20 Apr 2015 Off-topic thread

Not exactly off topic but...

From what I've learned BMI can't be used to associate health risks on the individual scale, at least that's what this tell me.

My friend is fat. Now he's not terribly fat and he has muscle since he used to and did kickboxing for a long time. Either way hes a fat dude and his BMI says he's obese at 5'11" and 215lbs. I had a long argument with him about BMI and I lost when he gave me that article. It directly contradicted everything I thought about BMI.

The point I was trying to make was no human has an excuse to be out of the "normal" BMI range. Almost no human with the appropriate amount of body fat will fall out of the "normal" BMI range.

He used that article to prove that BMI has no correlation to health issues. That article specifically says that BMI does NOT have connection to CAD and early death unless you're morbidly obese.
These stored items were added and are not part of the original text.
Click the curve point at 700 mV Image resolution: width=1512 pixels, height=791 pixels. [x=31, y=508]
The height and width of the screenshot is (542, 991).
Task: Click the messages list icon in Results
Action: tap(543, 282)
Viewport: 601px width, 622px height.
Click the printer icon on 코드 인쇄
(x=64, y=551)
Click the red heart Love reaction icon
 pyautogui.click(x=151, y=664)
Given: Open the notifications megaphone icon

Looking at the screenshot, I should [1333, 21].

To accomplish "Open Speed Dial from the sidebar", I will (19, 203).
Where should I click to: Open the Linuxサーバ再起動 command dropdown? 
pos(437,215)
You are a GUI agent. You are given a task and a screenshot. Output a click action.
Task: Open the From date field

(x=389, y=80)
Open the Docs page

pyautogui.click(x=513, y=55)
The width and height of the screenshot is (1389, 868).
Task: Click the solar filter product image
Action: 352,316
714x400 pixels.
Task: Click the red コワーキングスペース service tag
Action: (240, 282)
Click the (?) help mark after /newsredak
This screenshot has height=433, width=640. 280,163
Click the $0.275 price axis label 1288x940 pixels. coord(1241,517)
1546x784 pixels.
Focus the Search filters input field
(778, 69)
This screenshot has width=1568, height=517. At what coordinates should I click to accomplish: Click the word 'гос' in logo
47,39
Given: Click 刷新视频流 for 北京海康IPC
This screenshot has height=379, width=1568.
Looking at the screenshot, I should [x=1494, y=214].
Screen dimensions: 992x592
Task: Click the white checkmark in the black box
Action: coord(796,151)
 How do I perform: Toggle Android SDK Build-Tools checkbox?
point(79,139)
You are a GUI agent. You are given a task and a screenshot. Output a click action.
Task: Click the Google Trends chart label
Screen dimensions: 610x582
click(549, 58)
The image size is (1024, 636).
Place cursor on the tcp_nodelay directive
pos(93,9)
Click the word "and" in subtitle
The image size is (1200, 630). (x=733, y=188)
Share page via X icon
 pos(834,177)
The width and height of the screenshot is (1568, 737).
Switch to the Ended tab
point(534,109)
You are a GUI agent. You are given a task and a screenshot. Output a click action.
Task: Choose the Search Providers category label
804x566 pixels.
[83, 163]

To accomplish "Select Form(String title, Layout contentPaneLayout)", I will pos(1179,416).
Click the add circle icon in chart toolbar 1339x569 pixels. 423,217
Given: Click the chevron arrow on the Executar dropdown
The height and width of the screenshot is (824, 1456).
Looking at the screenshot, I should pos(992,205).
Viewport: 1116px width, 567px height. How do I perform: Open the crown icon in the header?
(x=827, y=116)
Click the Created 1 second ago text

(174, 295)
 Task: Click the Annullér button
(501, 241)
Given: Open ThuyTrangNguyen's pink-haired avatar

Is this true? Can we really not associate health problems with BMI on the individual level? I said that you could, and at the very least it's an indicator of where you should be. He said that's not how statistics work and they don't need to be applicable on the individual scale and I should take a statistics class.

I just don't know what to think right now. The bottom line is he's fat and he's using this BMI thing to prove that he's not at increased health risk for anything... which may be true. I don't have evidence to say otherwise. I don't have anything to argue against that with because he's used the fact that BMI = high level population statistics to conclude BMI = ignorable and health issues related to BMI = ignorable.

I think that no matter how inapplicable to the individual if you fall in the obese category of BMI there are health risks associated with that weight and you should do something about it. AT THE VERY LEAST IT'S AN INDICATOR OF WHERE YOU WEIGHT SHOULD BE.

Am I actually wrong or is he just impossible to convince being fat is a problem because he's fat?